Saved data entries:
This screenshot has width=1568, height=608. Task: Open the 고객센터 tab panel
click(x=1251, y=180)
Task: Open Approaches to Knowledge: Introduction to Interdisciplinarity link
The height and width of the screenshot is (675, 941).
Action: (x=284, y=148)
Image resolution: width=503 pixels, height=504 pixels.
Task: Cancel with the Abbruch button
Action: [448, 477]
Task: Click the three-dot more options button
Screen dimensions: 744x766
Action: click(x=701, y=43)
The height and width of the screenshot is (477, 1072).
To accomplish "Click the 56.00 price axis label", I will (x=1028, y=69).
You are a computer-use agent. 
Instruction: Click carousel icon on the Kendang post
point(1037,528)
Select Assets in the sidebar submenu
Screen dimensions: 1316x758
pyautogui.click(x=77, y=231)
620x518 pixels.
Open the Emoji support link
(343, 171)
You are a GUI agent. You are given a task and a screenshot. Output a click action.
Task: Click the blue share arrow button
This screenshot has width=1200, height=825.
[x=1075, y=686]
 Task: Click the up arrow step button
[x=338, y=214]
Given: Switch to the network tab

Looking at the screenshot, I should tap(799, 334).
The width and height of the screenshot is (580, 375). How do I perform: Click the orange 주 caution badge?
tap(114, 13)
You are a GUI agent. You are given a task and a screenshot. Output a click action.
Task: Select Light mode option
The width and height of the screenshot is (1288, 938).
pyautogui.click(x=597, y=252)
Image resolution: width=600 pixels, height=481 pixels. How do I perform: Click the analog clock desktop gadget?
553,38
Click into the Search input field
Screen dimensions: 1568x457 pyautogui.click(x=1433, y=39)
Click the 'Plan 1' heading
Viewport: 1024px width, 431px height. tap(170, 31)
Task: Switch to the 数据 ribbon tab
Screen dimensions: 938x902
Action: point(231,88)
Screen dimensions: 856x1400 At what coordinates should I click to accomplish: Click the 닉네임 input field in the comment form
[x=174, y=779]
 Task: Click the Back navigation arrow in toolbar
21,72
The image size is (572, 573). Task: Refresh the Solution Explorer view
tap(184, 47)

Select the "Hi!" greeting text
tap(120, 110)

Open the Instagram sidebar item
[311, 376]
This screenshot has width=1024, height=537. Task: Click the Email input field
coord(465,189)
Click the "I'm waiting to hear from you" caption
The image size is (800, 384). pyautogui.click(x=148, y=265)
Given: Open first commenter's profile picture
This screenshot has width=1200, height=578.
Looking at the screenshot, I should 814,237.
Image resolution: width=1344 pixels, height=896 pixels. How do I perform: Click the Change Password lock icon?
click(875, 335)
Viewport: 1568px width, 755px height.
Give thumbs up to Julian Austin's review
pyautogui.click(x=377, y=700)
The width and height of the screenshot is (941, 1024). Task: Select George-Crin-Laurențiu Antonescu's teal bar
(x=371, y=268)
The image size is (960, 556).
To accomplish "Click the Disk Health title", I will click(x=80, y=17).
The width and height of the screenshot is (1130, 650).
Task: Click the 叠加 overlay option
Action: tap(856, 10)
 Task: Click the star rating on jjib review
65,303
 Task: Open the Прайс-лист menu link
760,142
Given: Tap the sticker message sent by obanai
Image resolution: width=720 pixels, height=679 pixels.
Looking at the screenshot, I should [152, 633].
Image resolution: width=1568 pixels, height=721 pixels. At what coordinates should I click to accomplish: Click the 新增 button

WHAT NEEDS TO BE DONE: Print the entries again so that each one matches exactly.

FINAL ANSWER:
This screenshot has width=1568, height=608. Task: Open the 고객센터 tab panel
click(x=1251, y=180)
Task: Open Approaches to Knowledge: Introduction to Interdisciplinarity link
The height and width of the screenshot is (675, 941).
Action: (x=284, y=148)
Image resolution: width=503 pixels, height=504 pixels.
Task: Cancel with the Abbruch button
Action: [448, 477]
Task: Click the three-dot more options button
Screen dimensions: 744x766
Action: click(x=701, y=43)
The height and width of the screenshot is (477, 1072).
To accomplish "Click the 56.00 price axis label", I will (x=1028, y=69).
You are a computer-use agent. 
Instruction: Click carousel icon on the Kendang post
point(1037,528)
Select Assets in the sidebar submenu
Screen dimensions: 1316x758
pyautogui.click(x=77, y=231)
620x518 pixels.
Open the Emoji support link
(343, 171)
You are a GUI agent. You are given a task and a screenshot. Output a click action.
Task: Click the blue share arrow button
This screenshot has width=1200, height=825.
[x=1075, y=686]
 Task: Click the up arrow step button
[x=338, y=214]
Given: Switch to the network tab

Looking at the screenshot, I should tap(799, 334).
The width and height of the screenshot is (580, 375). How do I perform: Click the orange 주 caution badge?
tap(114, 13)
You are a GUI agent. You are given a task and a screenshot. Output a click action.
Task: Select Light mode option
The width and height of the screenshot is (1288, 938).
pyautogui.click(x=597, y=252)
Image resolution: width=600 pixels, height=481 pixels. How do I perform: Click the analog clock desktop gadget?
553,38
Click into the Search input field
Screen dimensions: 1568x457 pyautogui.click(x=1433, y=39)
Click the 'Plan 1' heading
Viewport: 1024px width, 431px height. tap(170, 31)
Task: Switch to the 数据 ribbon tab
Screen dimensions: 938x902
Action: point(231,88)
Screen dimensions: 856x1400 At what coordinates should I click to accomplish: Click the 닉네임 input field in the comment form
[x=174, y=779]
 Task: Click the Back navigation arrow in toolbar
21,72
The image size is (572, 573). Task: Refresh the Solution Explorer view
tap(184, 47)

Select the "Hi!" greeting text
tap(120, 110)

Open the Instagram sidebar item
[311, 376]
This screenshot has width=1024, height=537. Task: Click the Email input field
coord(465,189)
Click the "I'm waiting to hear from you" caption
The image size is (800, 384). pyautogui.click(x=148, y=265)
Given: Open first commenter's profile picture
This screenshot has width=1200, height=578.
Looking at the screenshot, I should 814,237.
Image resolution: width=1344 pixels, height=896 pixels. How do I perform: Click the Change Password lock icon?
click(875, 335)
Viewport: 1568px width, 755px height.
Give thumbs up to Julian Austin's review
pyautogui.click(x=377, y=700)
The width and height of the screenshot is (941, 1024). Task: Select George-Crin-Laurențiu Antonescu's teal bar
(x=371, y=268)
The image size is (960, 556).
To accomplish "Click the Disk Health title", I will click(x=80, y=17).
The width and height of the screenshot is (1130, 650).
Task: Click the 叠加 overlay option
Action: tap(856, 10)
 Task: Click the star rating on jjib review
65,303
 Task: Open the Прайс-лист menu link
760,142
Given: Tap the sticker message sent by obanai
Image resolution: width=720 pixels, height=679 pixels.
Looking at the screenshot, I should [152, 633].
Image resolution: width=1568 pixels, height=721 pixels. At what coordinates should I click to accomplish: Click the 新增 button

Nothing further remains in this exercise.